**Task description**.
Without pictures, return the lines from the one containing "You are a GUI" through the last line of the data below, exactly.

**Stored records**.
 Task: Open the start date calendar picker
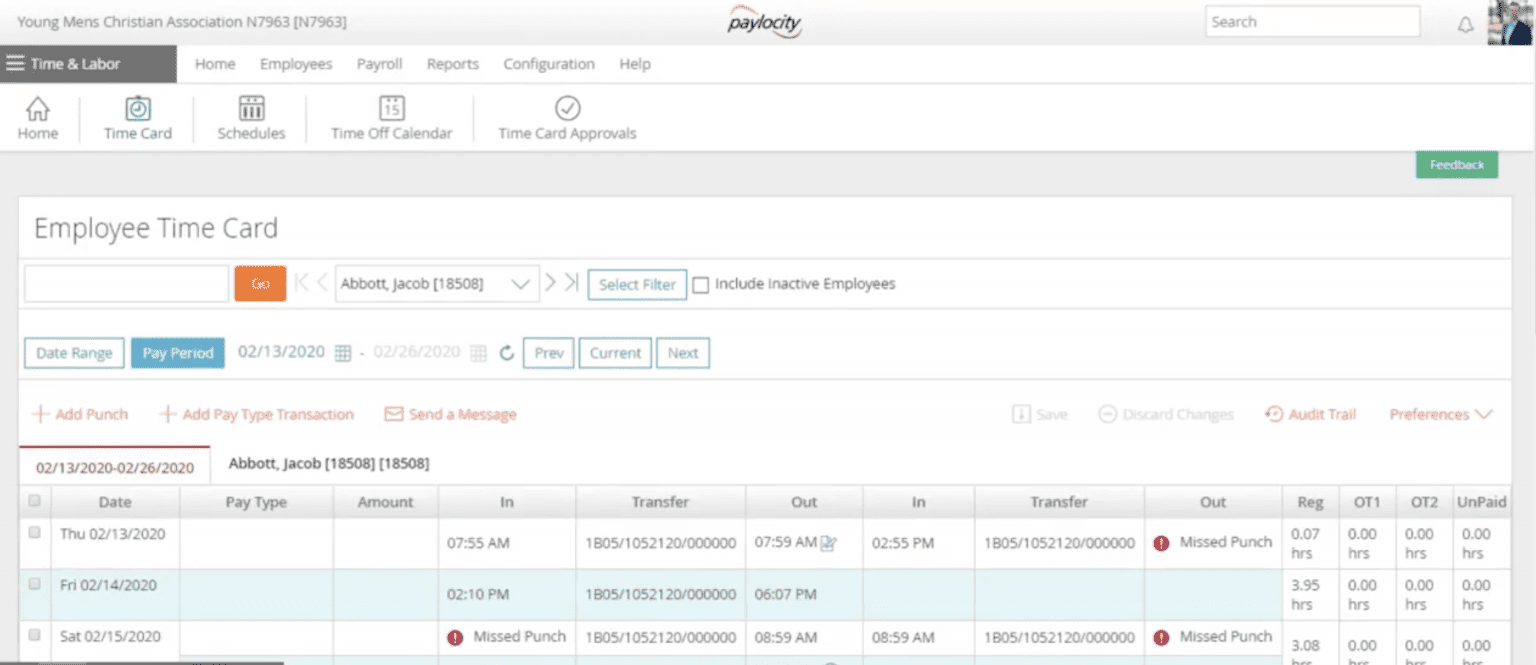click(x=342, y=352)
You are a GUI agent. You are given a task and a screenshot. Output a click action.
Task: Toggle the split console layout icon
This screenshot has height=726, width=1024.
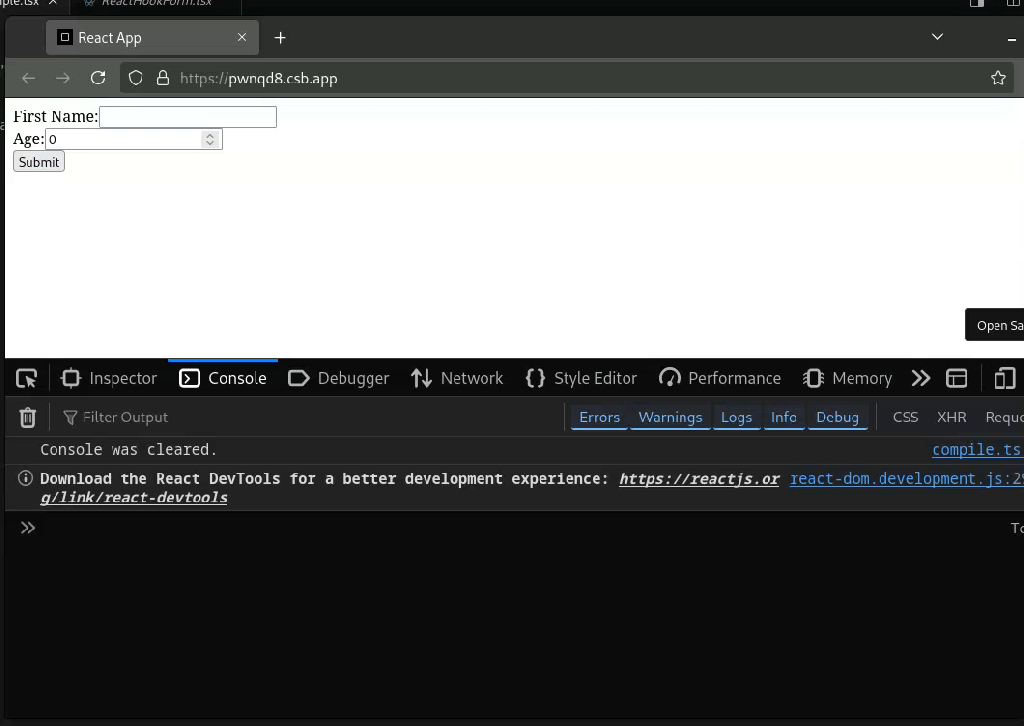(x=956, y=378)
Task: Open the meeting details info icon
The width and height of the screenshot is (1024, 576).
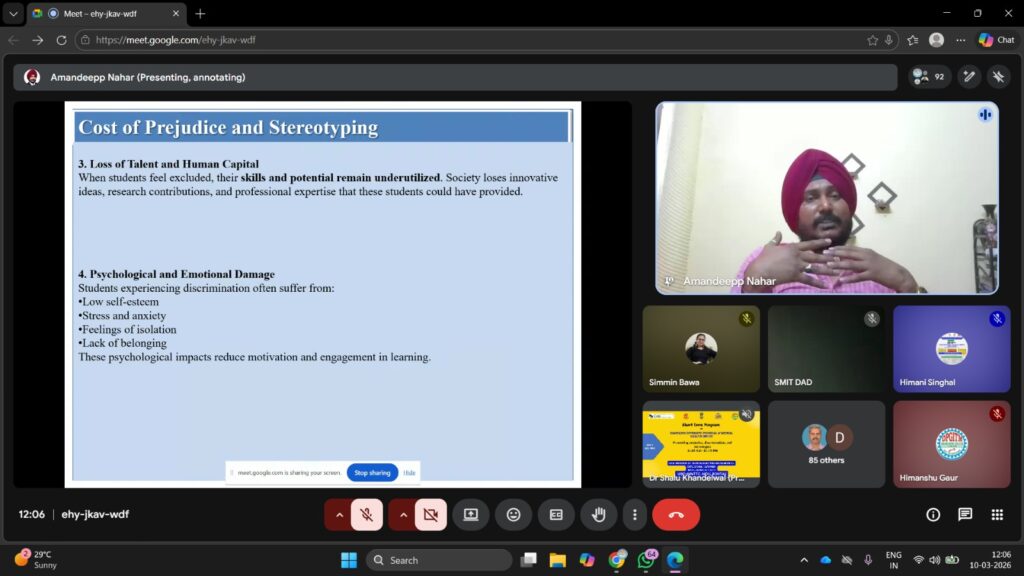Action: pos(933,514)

**Exercise output**.
You are a GUI agent. You are given a task and a screenshot. Output a click action.
Task: Toggle the split console layout icon
This screenshot has height=726, width=1024.
(x=956, y=378)
Task: Open the meeting details info icon
The width and height of the screenshot is (1024, 576).
Action: pos(933,514)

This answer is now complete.